Black Point-Green Point CDP, California – Racial and ethnic composition Note: the US Census treats Hispanic/Latino as an ethnic category. This table excludes Latinos from the racial categories and assigns them to a separate category. Hispanics/Latinos may be of any race.
| Race / Ethnicity (NH = Non-Hispanic) | Pop 2000 | Pop 2010 | Pop 2020 | % 2000 | % 2010 | % 2020 |
|---|---|---|---|---|---|---|
| White alone (NH) | 1,023 | 1,117 | 1,105 | 89.50% | 85.53% | 77.22% |
| Black or African American alone (NH) | 6 | 6 | 3 | 0.52% | 0.46% | 0.21% |
| Native American or Alaska Native alone (NH) | 2 | 4 | 4 | 0.17% | 0.31% | 0.28% |
| Asian alone (NH) | 25 | 44 | 91 | 2.19% | 3.37% | 6.36% |
| Native Hawaiian or Pacific Islander alone (NH) | 10 | 0 | 1 | 0.87% | 0.00% | 0.07% |
| Other race alone (NH) | 5 | 2 | 3 | 0.44% | 0.15% | 0.21% |
| Mixed race or Multiracial (NH) | 22 | 21 | 81 | 1.92% | 1.61% | 5.66% |
| Hispanic or Latino (any race) | 50 | 112 | 143 | 4.37% | 8.58% | 9.99% |
| Total | 1,143 | 1,306 | 1,431 | 100.00% | 100.00% | 100.00% |

===2020 census===
As of the 2020 census, Black Point-Green Point had a population of 1,431. The population density was 506.2 PD/sqmi. The racial makeup was 80.0% White, 0.3% African American, 0.3% Native American, 6.4% Asian, 0.1% Pacific Islander, 3.4% from other races, and 9.5% from two or more races. Hispanic or Latino of any race were 10.0% of the population.

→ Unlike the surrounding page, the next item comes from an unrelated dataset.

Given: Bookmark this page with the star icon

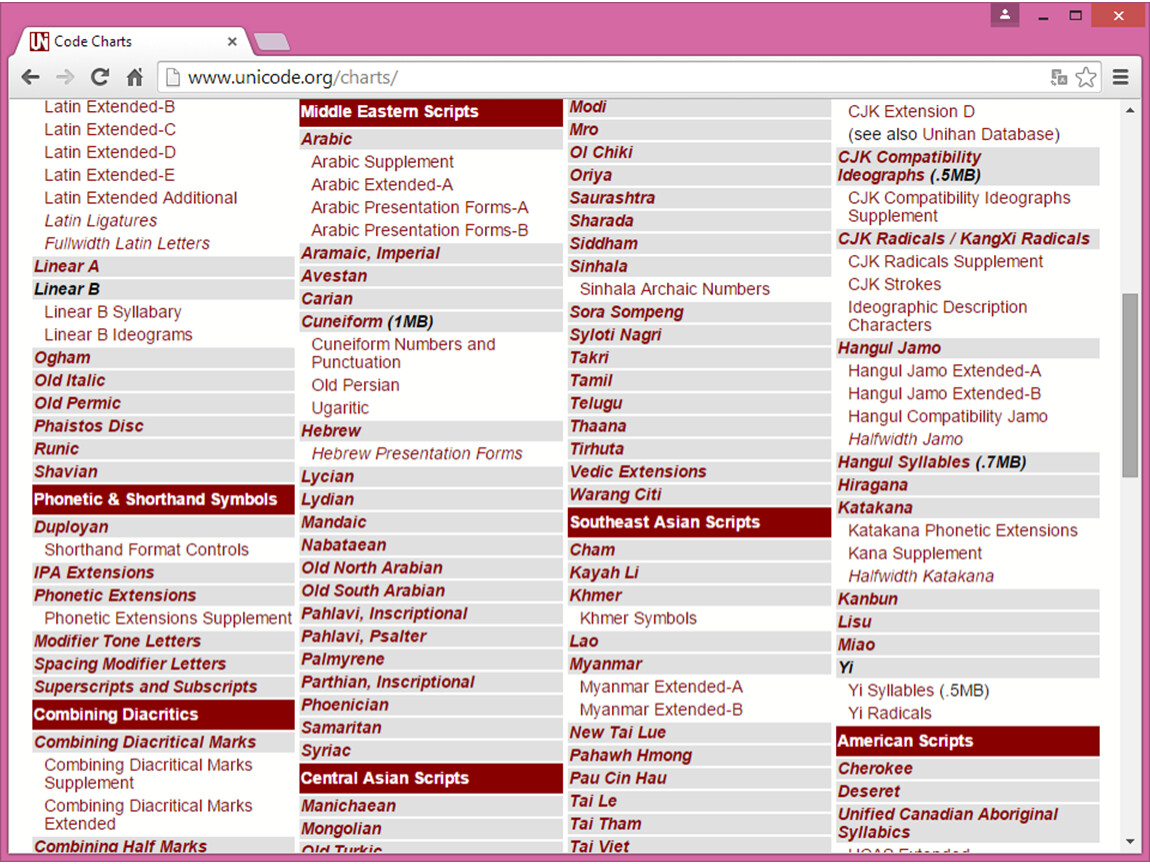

The age distribution was 12.3% under the age of 18, 8.7% aged 18 to 24, 15.9% aged 25 to 44, 30.6% aged 45 to 64, and 32.4% who were 65 years of age or older. The median age was 54.4 years. For every 100 females, there were 95.5 males, and for every 100 females age 18 and over there were 100.2 males age 18 and over.

79.2% of residents lived in urban areas, while 20.8% lived in rural areas.

The whole population lived in households. There were 588 households, out of which 20.4% included children under the age of 18, 56.5% were married-couple households, 8.2% were cohabiting couple households, 19.6% had a female householder with no partner present, and 15.8% had a male householder with no partner present. 24.1% of households were one person, and 13.6% were one person aged 65 or older. The average household size was 2.43. There were 401 families (68.2% of all households).

There were 616 housing units at an average density of 217.9 /mi2, of which 588 (95.5%) were occupied. Of occupied units, 81.0% were owner-occupied and 19.0% were occupied by renters. Of all housing units, 4.5% were vacant; the homeowner vacancy rate was 1.0% and the rental vacancy rate was 1.8%.
==Education==
The CDP is served by the Novato Unified School District.